Several instruments provide a software-driven optimisation routine in which the fragmentor and collision energy voltages can be optimised either on an analyte by analyte basis or by taking into account the ‘universal’ response where standards of all analytes are not available. This point is important as, with all of the actions described above, one may need to assess the response of many target analytes, in which case a general optimum response may need to be considered, rather than having the luxury of optimising one or two target analytes for which pure standards are available for infusion or injection via the LC system.

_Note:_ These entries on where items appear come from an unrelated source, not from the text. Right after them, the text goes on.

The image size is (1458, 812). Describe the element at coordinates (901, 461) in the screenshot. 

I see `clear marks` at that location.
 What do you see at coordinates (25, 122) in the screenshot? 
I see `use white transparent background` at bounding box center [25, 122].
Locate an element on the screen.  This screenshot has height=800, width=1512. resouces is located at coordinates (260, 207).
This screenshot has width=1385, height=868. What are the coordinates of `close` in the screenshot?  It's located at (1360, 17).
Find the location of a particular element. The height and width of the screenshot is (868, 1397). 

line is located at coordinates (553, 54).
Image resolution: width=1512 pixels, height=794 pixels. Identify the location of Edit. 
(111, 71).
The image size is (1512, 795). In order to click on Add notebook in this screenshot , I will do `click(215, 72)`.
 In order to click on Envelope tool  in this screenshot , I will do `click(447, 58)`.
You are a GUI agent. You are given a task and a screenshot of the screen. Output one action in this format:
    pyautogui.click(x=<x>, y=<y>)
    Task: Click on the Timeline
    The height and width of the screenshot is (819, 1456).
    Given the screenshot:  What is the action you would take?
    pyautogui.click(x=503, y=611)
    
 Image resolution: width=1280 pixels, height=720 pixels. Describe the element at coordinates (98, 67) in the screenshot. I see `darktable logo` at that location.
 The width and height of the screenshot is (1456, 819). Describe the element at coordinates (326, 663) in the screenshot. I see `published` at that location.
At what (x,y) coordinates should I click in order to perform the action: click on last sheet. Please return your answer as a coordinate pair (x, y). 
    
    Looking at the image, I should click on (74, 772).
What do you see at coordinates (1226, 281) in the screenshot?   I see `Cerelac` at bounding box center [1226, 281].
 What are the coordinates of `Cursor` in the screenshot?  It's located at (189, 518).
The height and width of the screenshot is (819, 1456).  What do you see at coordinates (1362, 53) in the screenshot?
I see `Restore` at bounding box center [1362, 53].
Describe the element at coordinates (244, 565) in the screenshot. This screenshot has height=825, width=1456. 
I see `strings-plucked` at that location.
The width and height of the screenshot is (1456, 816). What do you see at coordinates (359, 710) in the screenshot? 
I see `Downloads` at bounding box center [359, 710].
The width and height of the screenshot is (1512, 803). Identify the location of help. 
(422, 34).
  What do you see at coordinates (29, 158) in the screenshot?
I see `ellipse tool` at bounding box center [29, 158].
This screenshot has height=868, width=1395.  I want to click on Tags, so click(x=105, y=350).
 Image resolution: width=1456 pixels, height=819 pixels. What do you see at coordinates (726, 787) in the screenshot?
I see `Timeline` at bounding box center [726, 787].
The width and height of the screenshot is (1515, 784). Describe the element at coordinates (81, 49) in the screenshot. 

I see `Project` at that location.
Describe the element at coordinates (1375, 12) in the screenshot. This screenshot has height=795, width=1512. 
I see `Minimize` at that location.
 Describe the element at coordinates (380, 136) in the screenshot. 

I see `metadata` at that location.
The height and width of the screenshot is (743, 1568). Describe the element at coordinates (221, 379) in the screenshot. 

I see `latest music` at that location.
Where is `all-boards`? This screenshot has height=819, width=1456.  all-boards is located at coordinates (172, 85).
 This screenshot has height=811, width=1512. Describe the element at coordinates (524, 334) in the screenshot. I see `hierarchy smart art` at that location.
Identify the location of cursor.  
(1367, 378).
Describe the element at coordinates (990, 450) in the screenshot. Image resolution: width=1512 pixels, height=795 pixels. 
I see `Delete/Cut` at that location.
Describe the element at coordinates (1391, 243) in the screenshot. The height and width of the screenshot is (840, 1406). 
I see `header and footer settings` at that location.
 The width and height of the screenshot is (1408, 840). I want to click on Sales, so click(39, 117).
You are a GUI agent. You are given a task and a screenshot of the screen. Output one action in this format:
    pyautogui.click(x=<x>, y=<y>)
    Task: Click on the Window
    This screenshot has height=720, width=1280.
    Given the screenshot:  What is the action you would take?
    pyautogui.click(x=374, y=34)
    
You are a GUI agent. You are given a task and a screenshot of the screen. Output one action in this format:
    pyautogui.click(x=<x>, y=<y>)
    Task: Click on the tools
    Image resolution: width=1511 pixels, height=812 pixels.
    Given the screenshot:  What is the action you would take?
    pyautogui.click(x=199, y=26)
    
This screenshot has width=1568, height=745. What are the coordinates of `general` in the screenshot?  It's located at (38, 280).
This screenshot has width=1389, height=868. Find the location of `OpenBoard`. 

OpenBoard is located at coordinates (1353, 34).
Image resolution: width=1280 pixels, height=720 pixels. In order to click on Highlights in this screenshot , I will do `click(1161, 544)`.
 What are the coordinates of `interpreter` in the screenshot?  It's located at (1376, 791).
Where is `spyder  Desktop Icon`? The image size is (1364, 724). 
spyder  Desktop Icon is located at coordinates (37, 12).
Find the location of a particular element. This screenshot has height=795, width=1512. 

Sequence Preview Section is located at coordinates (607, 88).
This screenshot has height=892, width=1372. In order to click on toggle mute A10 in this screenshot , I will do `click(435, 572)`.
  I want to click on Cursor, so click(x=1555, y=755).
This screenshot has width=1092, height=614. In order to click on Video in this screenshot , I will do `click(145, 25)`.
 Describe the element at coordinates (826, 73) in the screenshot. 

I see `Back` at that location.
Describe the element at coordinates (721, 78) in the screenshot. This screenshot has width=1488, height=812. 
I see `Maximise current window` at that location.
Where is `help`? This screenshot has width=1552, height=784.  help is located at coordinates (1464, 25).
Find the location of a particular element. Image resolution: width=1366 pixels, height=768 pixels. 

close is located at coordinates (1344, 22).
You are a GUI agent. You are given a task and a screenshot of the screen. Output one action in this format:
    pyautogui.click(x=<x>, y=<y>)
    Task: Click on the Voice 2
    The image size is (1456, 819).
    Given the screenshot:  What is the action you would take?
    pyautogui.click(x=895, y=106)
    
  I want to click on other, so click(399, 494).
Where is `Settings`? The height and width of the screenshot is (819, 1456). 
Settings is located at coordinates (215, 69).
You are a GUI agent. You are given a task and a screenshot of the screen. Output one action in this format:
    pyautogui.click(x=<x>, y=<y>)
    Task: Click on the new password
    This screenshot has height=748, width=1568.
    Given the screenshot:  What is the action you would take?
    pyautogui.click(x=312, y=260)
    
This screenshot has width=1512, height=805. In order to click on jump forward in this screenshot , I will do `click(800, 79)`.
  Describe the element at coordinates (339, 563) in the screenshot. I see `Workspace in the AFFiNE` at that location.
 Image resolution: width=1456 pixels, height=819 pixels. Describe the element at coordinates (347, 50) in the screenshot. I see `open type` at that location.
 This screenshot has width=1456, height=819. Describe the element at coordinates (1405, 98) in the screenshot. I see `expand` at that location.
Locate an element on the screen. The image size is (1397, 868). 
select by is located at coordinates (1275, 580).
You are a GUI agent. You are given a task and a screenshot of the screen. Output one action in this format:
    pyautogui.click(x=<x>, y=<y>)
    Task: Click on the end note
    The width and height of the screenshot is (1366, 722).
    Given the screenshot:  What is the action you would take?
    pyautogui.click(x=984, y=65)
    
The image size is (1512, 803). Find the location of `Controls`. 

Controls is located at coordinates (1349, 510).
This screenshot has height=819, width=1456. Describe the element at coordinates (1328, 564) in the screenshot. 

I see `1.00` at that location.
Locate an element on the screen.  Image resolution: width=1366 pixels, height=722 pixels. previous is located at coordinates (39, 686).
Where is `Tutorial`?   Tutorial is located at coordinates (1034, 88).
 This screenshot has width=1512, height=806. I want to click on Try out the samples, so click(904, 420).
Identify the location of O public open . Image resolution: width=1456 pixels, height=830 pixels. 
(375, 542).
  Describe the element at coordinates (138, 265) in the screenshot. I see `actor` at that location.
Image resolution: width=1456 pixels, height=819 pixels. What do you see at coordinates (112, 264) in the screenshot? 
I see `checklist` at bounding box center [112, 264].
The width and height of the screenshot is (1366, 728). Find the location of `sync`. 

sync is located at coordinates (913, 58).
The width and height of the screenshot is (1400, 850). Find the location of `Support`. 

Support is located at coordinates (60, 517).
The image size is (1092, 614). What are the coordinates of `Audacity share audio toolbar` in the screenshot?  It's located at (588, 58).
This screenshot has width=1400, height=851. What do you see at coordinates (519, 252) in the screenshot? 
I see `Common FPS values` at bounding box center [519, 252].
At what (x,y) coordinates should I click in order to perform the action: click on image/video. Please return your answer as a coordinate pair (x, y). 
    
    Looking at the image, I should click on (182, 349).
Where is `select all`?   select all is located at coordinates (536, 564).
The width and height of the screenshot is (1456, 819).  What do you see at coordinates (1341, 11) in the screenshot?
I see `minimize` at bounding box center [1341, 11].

These are some of the thinking processes to adopt when considering the use of a method obtained outside our own laboratory or organisation. A working knowledge of the instrument and principles of operation is very important in being able to do this effectively. Knowing the parameter ranges for each of the variables highlighted above is crucial in order to evaluate the method and sometimes this also requires us to know something about the instrument on which the original method was developed—to assess if the variable in question is at the higher or lower end of the range. We have only considered the major variables here, there will be many more associated with the tuning of the analysing devices for example, which weren't considered because they will be highly instrument specific. If your problem is of a more specific nature, all of our customers get direct access to our technical team. Get in touch to find out more.
The empirical truth is that one needs to pay careful attention to the optimisation of all of the ion source and mass analyser parameters mentioned in order to successfully supplant a method. Whilst we don't all have access to design of experiment approaches, a simple evaluation of the literature method against the settings used for other methods in our laboratory can help enormously with intercepting problems before entering the laboratory and troubleshooting them if and when they occur!